Her first artistic venture on the blockchain was The Hero 25FPS, an NFT drop, made in 2022, under what she describes as “specific circumstances”. In it she sold each frame from her 2001 film The Hero, a piece that had been made in memory of her father. People were invited to buy either a single frame (as a .jpg file) or a sequence of frames (as a .gif file)—”to acquire time” as she put it. “I am selling each individual frame of The Hero (2001) as part of The Hero 25FPS, which stands for frames per second,” she wrote in The Art Newspaper in 2022. “As with all my work, the audience completes the work.”
The maturing NFT market
The Hero 25FPS was minted at a time when the NFT market was still close to the level of activity that it enjoyed when Beeple’s Everydays—The First 5000 Days was sold for $69.3 million at Christie’s in March 2021. Asked whether the market for NFTs has matured in the years following the collapse in prices in late 2022, TAEX says in a statement that it has “definitely became more sensible. A lot of projects got filtered out and did not survive the market crash, which gave way to a now more stable digital art market which includes NFTs as a tool to showcase, collect and engage with artistic narratives.”
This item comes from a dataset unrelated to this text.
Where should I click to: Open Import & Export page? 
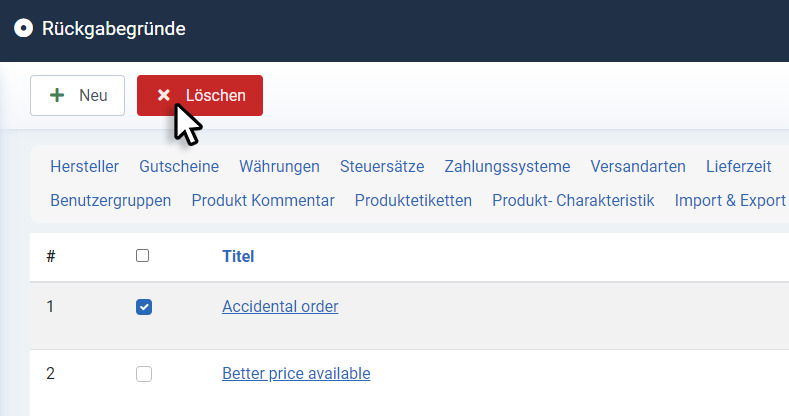pos(730,200)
The blockchain as catalogue raisonné
Asked in 2025 whether she sees the blockchain as a future home for her catalogue raisonné— in relation to the artist Robert Alice’s comment to The Art Newspaper in 2024 that the blockchain is the “world's ultimate catalogue raisonné… the world’s first truly decentralised public library"—Abramović said, “I am definitely looking into these possibilities.” “Digging into the archives of Marina Abramović’s performances and methods both online and offline really gave our team a similar feeling to building a catalogue raisonné,” TAEX said in a statement. “However, with a twist, given that this project also incorporates the future, the continuation and the resonance of her work, and gives the world an opportunity to survey her Element.”
“Everyone is free to interpret the project”
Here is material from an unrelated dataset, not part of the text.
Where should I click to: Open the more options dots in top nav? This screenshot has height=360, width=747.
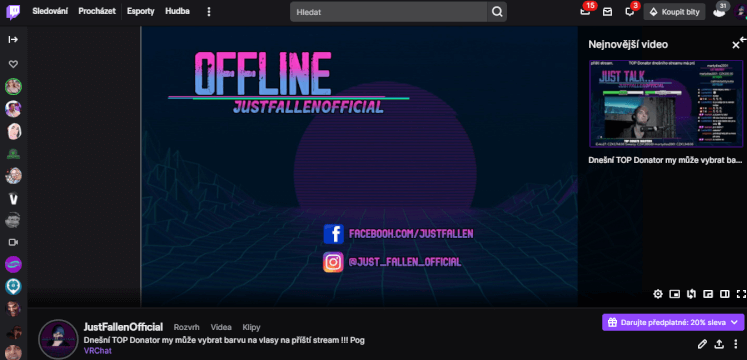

Asked what she hopes the art world will take away from the Element project, Abramović says: “I will do my best and everyone is free to interpret the project.” And she adds: “When I get these questions I always remember the famous Kurosawa movie Rashomon. There were seven people at the same time in the forest and everyone saw something. When they sat around the fire and assembled the stories, they were very different.”
“Things have dramatically changed” since 2022, Abramović says. “I think that right now for me the most important [thing] is the journey and to see where it brings me, what experiences I will have from this and what kind of work will be created.”